§ **What to do**
After locating the line that bears "Task: Click the SmartReach rocket logo", restate word for word that line and the rest of the listing to its final line, excluding all pictures.
++++++++++
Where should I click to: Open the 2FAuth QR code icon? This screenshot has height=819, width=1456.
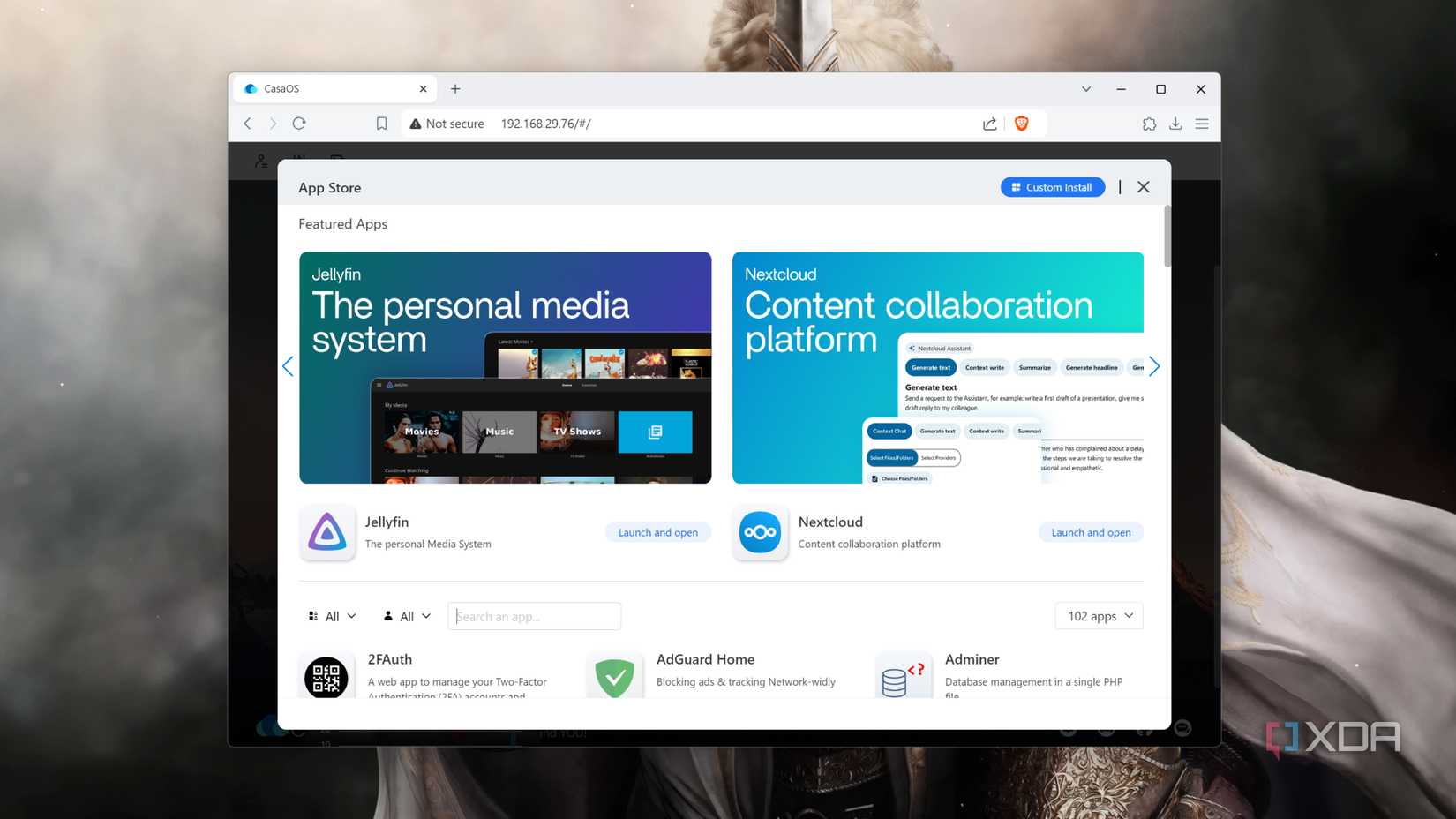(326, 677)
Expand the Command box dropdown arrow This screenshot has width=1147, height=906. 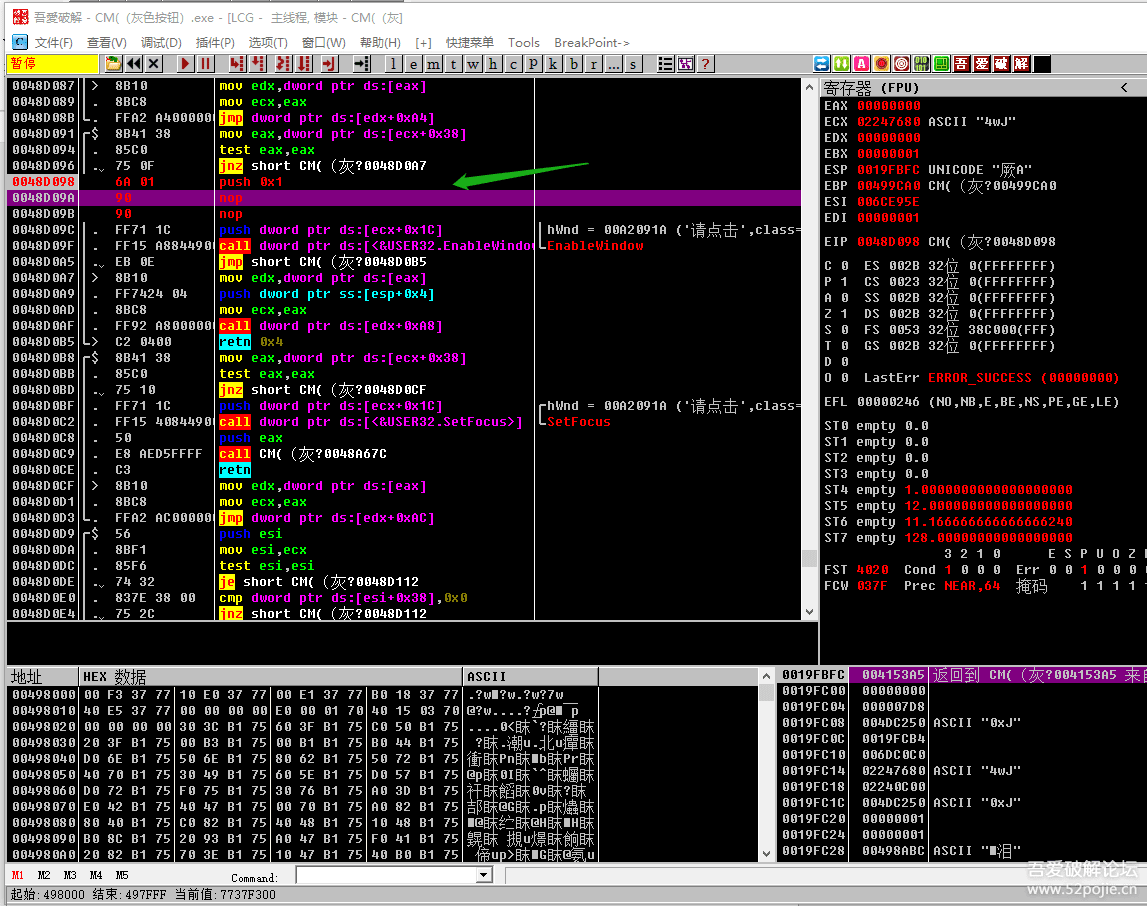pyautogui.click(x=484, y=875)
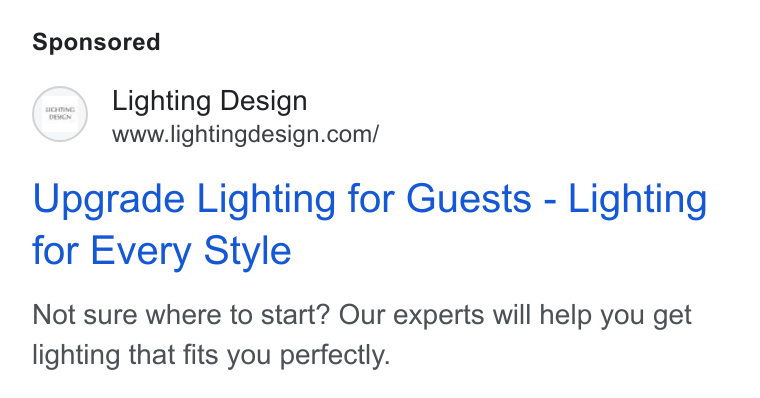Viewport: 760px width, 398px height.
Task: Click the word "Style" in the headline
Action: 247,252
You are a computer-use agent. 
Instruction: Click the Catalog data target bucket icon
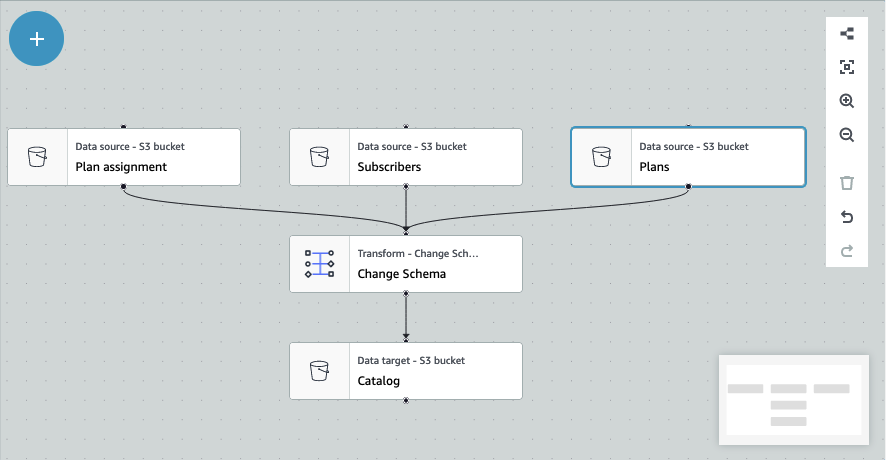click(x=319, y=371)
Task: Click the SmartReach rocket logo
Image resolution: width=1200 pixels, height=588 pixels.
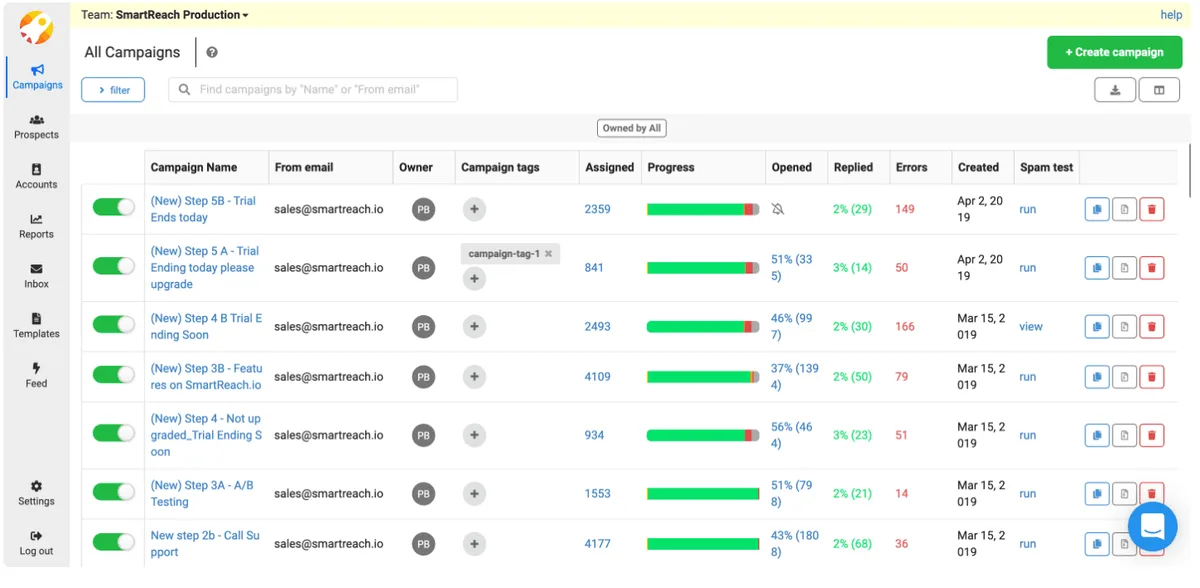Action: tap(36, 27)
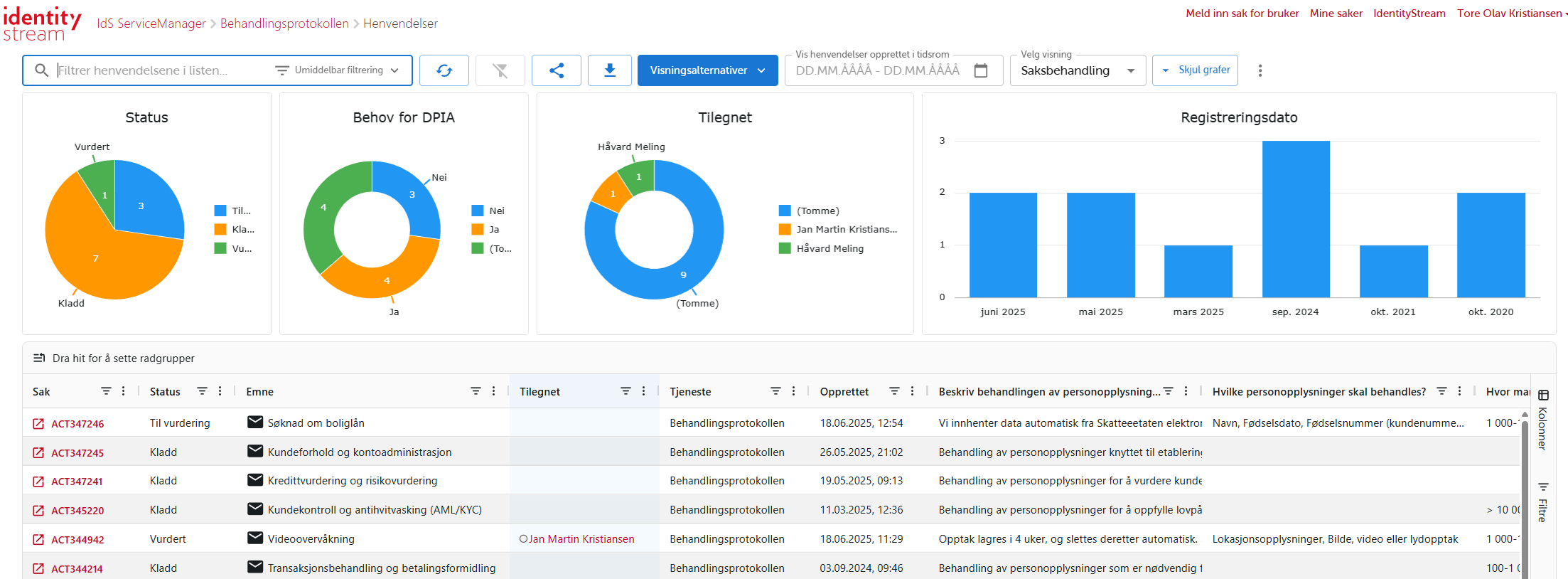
++++++++++
§ **Task output**
Task: Click the SmartReach rocket logo
Image resolution: width=1200 pixels, height=588 pixels.
Action: tap(36, 27)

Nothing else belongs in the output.